## WORK ORDER:
Please copy exactly the lines from the one containing "This screenshot has height=743, width=1568." to the end of the entries, both included, and nothing else. Omit every picture.
+ + + + +
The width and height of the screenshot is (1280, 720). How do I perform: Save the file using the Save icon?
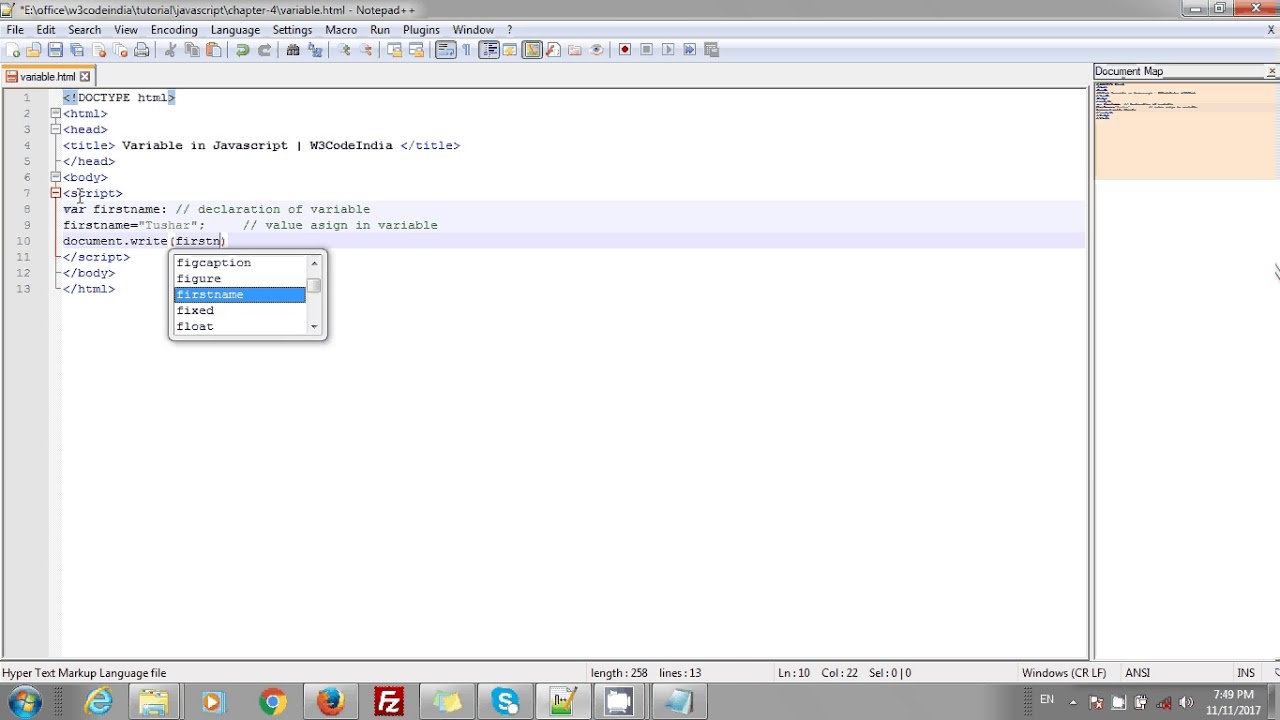[x=53, y=49]
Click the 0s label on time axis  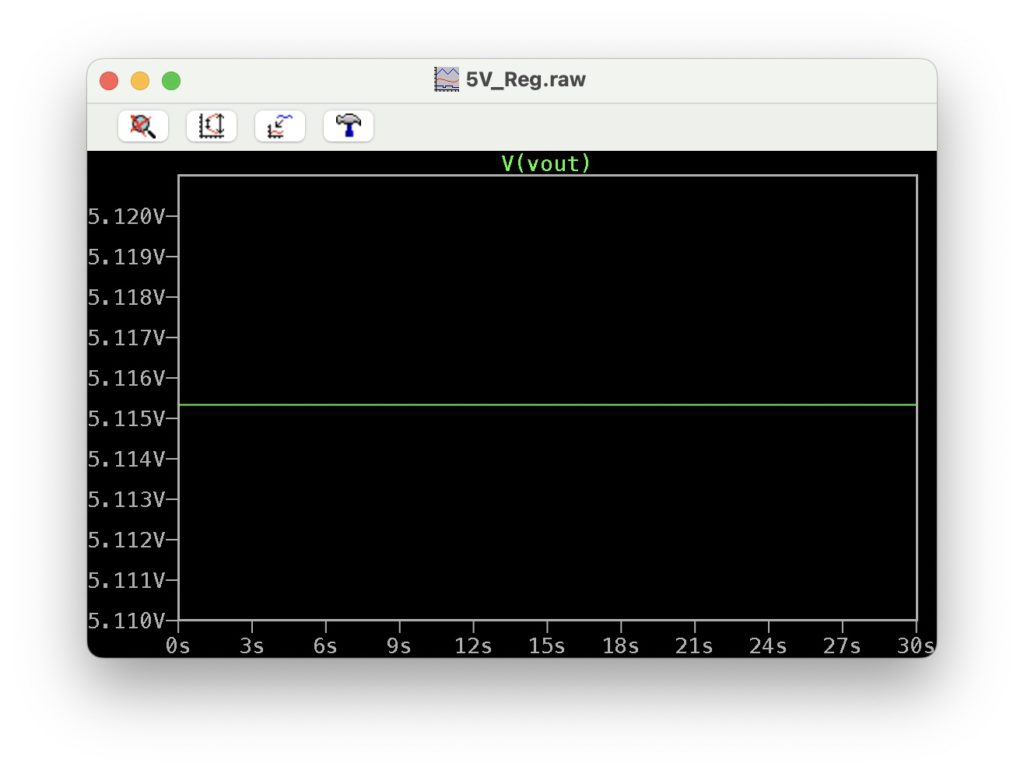coord(178,646)
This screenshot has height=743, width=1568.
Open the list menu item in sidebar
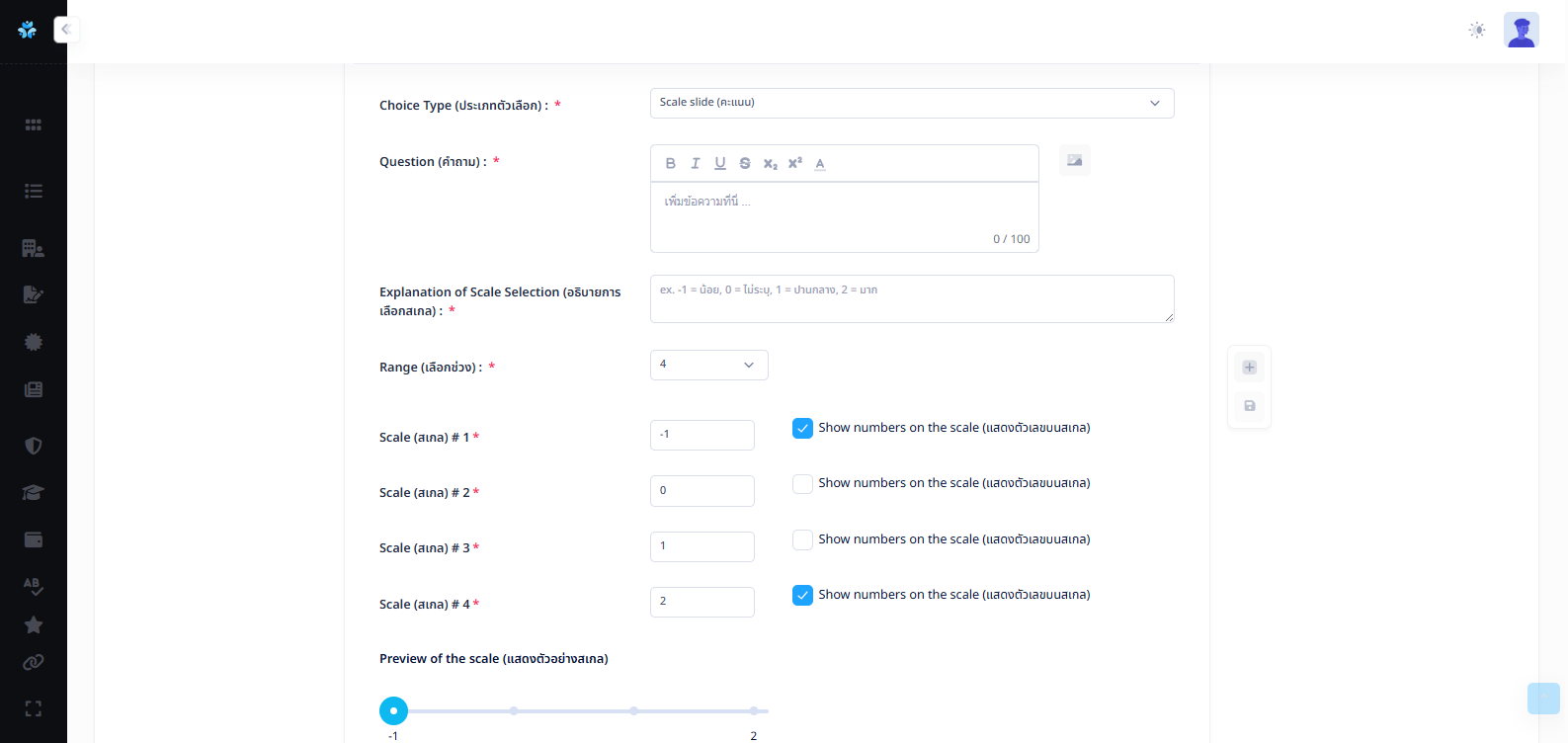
+ + + + +
## SOLUTION TO THE EXERCISE:
This screenshot has height=743, width=1568.
Open the list menu item in sidebar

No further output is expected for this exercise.